Globalization processes are marked by the increasing salience of high-technology industries in international economic activity. This part focuses on coping strategies of firms and governments with respect to the high-technology sector. Jeffrey Hart, Stefanie Lenway and Thomas Murtha examine the efficacy of "technonationalism" as a coping strategy in the flat-panel display (FPD) industry. Peter Cowhey and John Richards discuss the political economy of telecom, in particular the role of the Federal Communications Commission (FCC) in promoting an international telecommunications regime that creates a level playing field for American companies
The FPD industry is witnessing a struggle among firms based in different countries. Japan leads the world in both product and process technology in this industry.
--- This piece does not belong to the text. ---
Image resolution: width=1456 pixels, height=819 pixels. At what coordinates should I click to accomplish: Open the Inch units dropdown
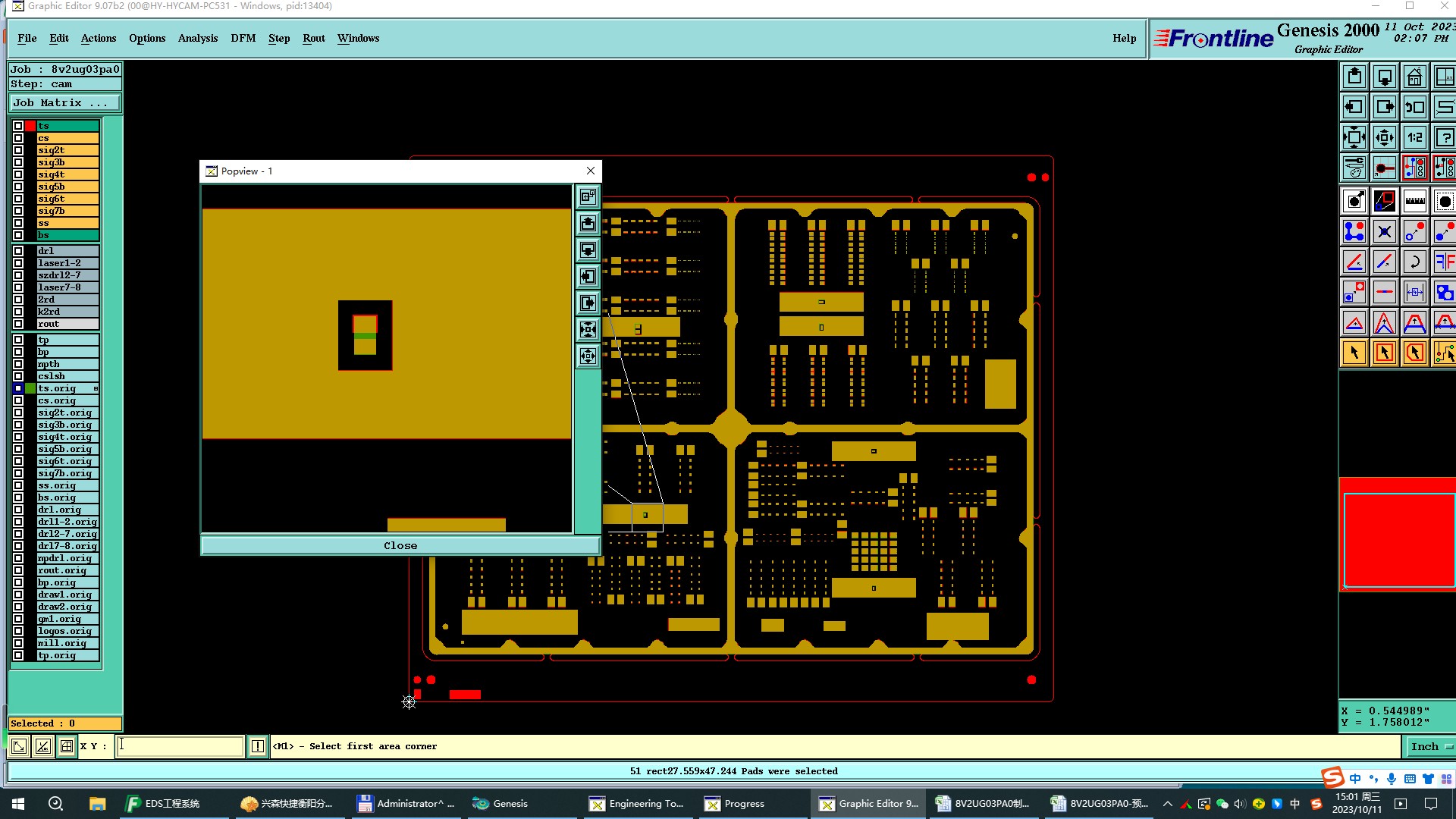pos(1430,746)
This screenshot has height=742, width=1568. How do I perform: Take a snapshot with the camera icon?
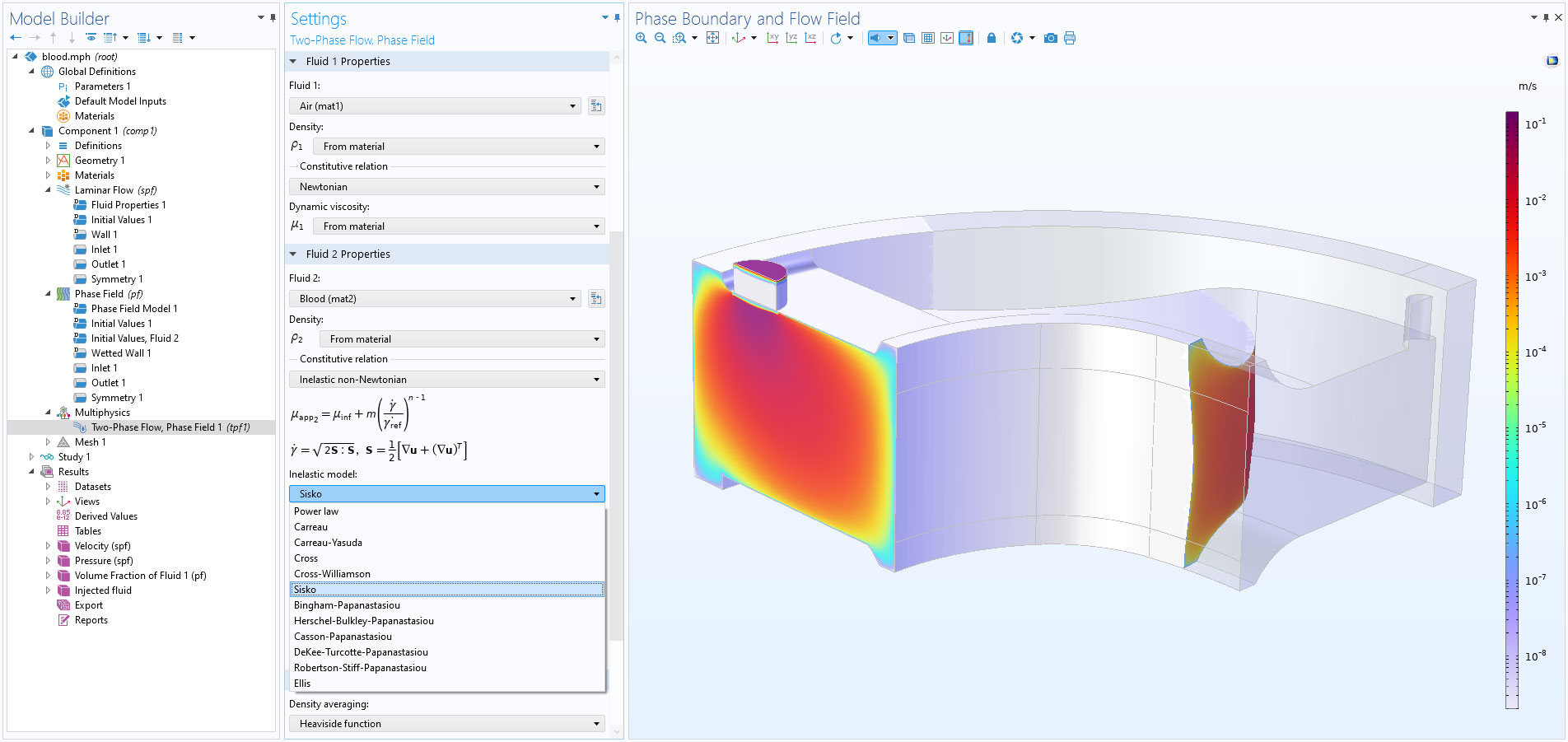(x=1050, y=38)
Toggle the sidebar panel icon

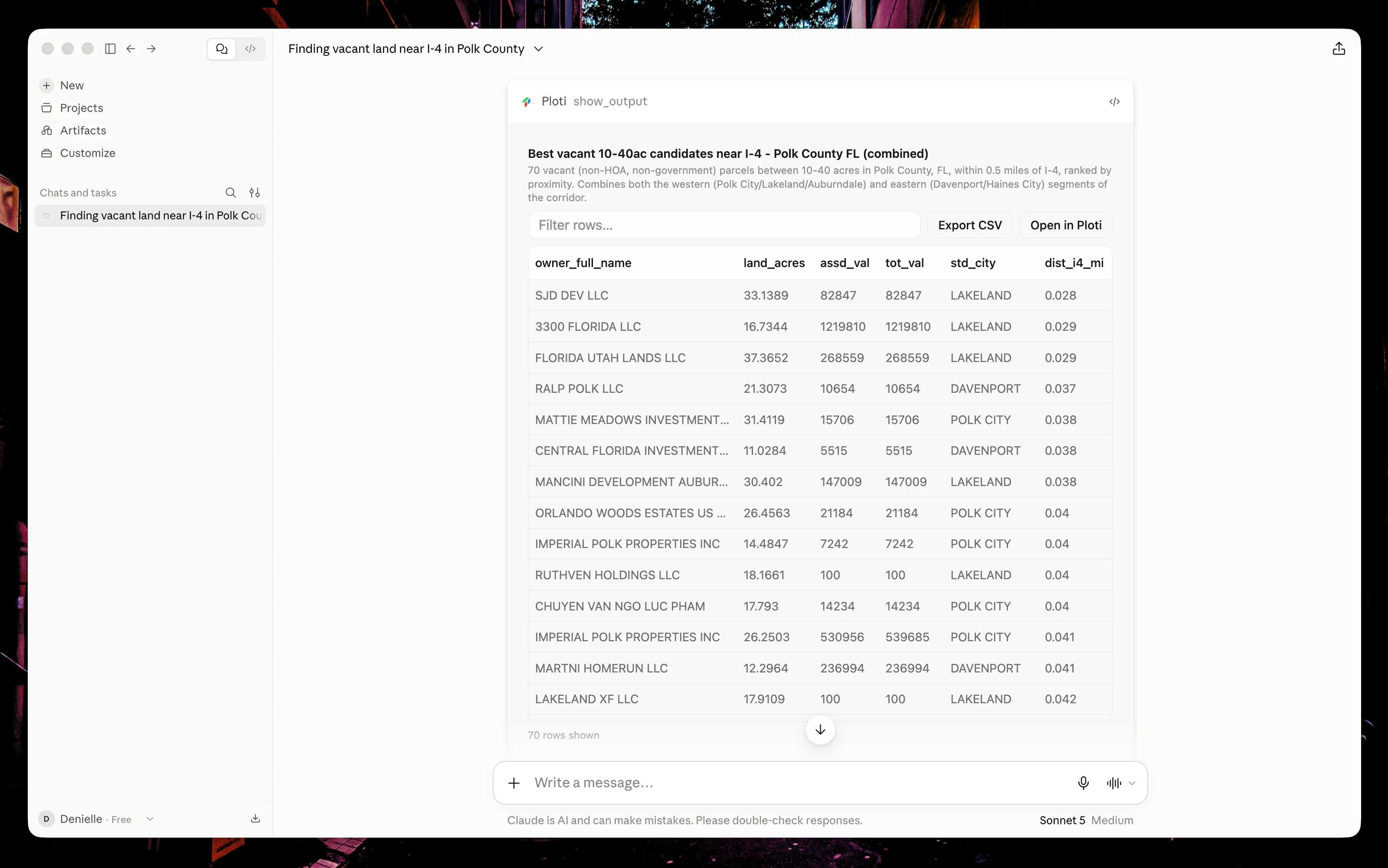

The South Korean industry, a latecomer, started by adopting Japanese production methods. US-based firms were also late-starters in this industry. Given the importance of this industry for national security, the United States Department of Defense (DOD) became involved in promoting it and lessening dependence on outside suppliers. However, as the Hart-Lenway-Murtha chapter illustrates, there are policy challenges stemming from difficulties in harmonizing national security needs with business imperatives. Technonationalism-a policy to replicate critical parts of the technology commercialization processes using domestic capabilities-may serve national security objectives, but does not help domestic firms to compete in highly globalized industries. They argue that since technology development systems have become global, they require firms to co-develop products with appropriate business partners, irrespective of their country or origin.
Instead of a technonationalist route to cope with the globalized nature of the FPD industry, the authors' preferred strategies are: (1) "Wintelism": domestic firms owning industry standards but sharing them with cross-national production networks; and (2) developing abilities to tap into competencies dispersed around the globe. The two strategies overlap; however, the latter does not require that domestic firms define industry standards.